Born in Paris in 1878, André-Gustave was the 5th and last child of his parents, diamond merchant Levie Citroen from the Netherlands and Masza Amelia Kleinman from, Poland.
The Citroen family moved to Paris from Warsaw in 1873. His father committed suicide when André was six years old.
André was a graduate of the École Polytechnique in 1900. In that year he visited Poland, the birthland of his mother, who had recently died. During that holiday he saw a carpenter working on a set of gears with a fish-bone structure.
These gears were less noisy and more efficient. Citroën bought the patent for very little money, leading to the invention that is credited to Citroën: double helical gears. Also reputed to be the inspiration of the double chevron logo of the Citroën brand.
In 1906 he was installed as a director for the Mors company where he was very successful. During World War I, he was responsible for mass production of armaments.

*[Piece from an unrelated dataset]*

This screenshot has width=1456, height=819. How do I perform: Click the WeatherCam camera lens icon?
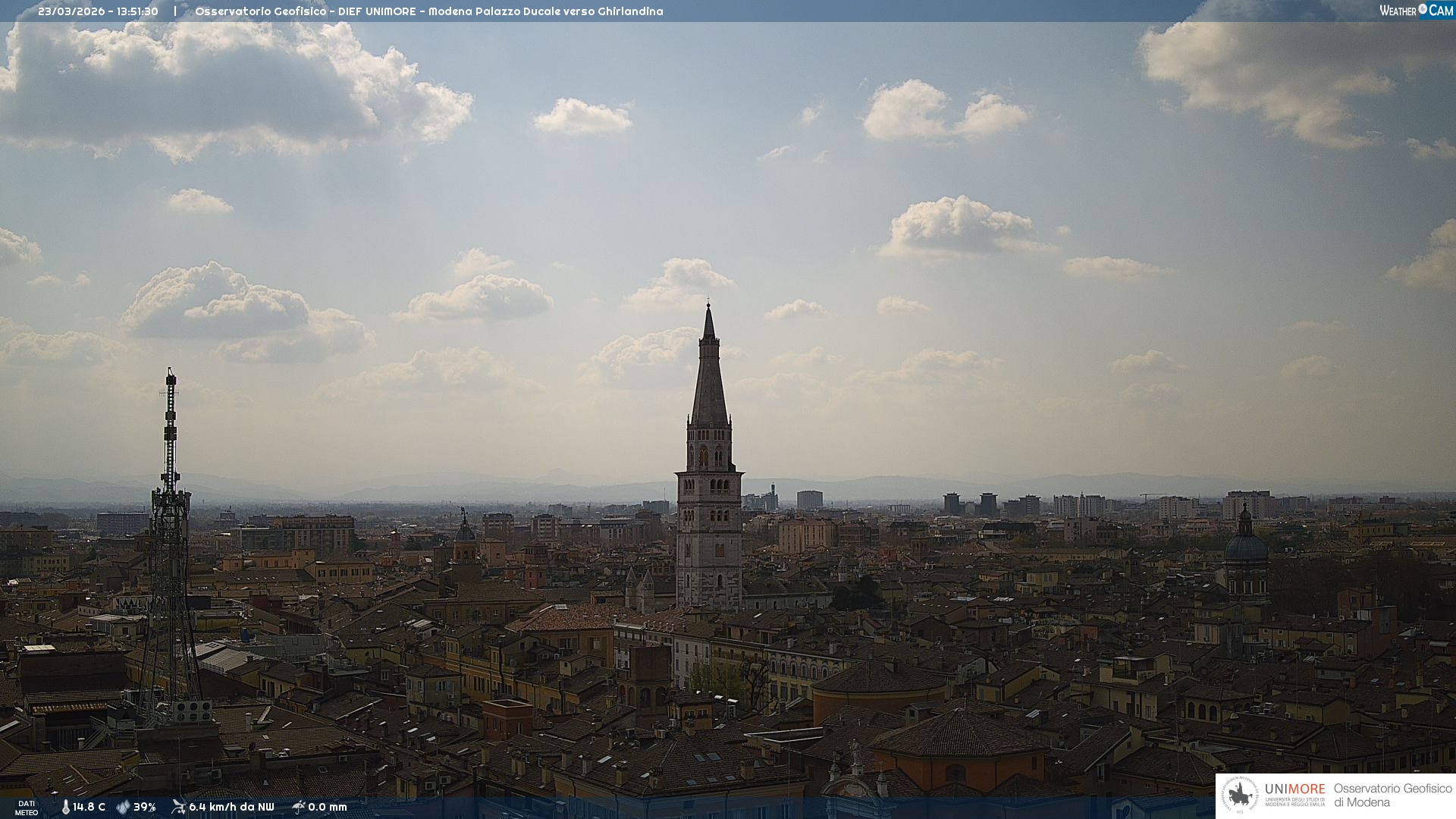[x=1423, y=9]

Citroën gained an international reputation during the war, and more as the leading production expert in France. His activities were extensive in connection with the Renault plant, which employed 35,000 men in the manufacture of munitions during the war.
In mid-1919, Citroën was one of the directors of the Société Française Doble, Paris, to build steam cars in France. The design was not feasible and Citroën turned to other projects.

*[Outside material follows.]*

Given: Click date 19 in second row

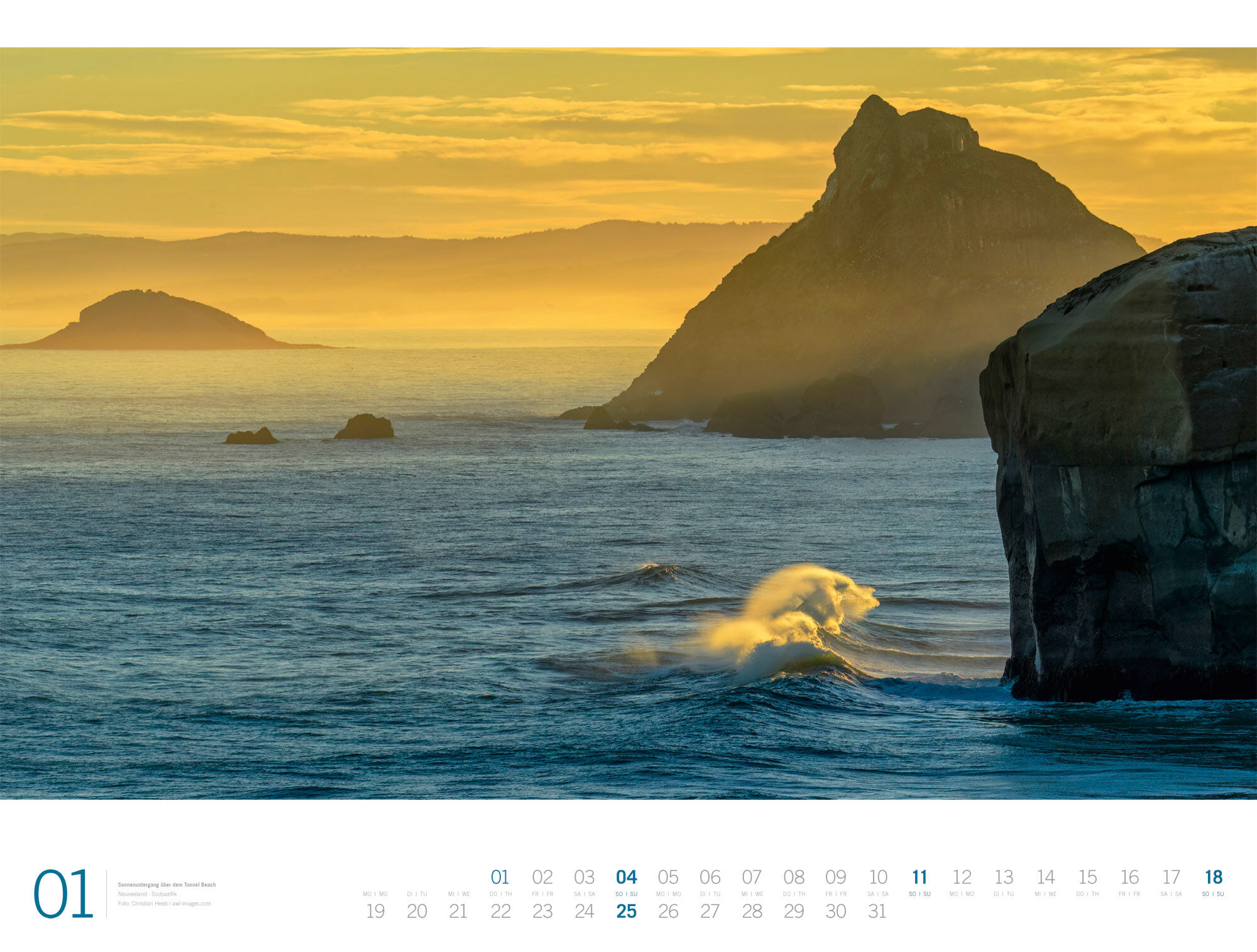Looking at the screenshot, I should pos(375,911).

Citroën founded the Citroën automobile company in 1919, leading it to become the fourth-largest automobile manufacturer in the world by the early 1930s (specifically 1932).
Costs for developing the model Traction Avant, which would ironically go on to improve the sales for the company, led to bankruptcy in 1934. It was taken over by the main creditor Michelin, who had provided tires for the cars.
He died in Paris, France, of stomach cancer in 1935 and was interred in the Cimetière du Montparnasse, the funeral being led by the Chief Rabbi of Paris.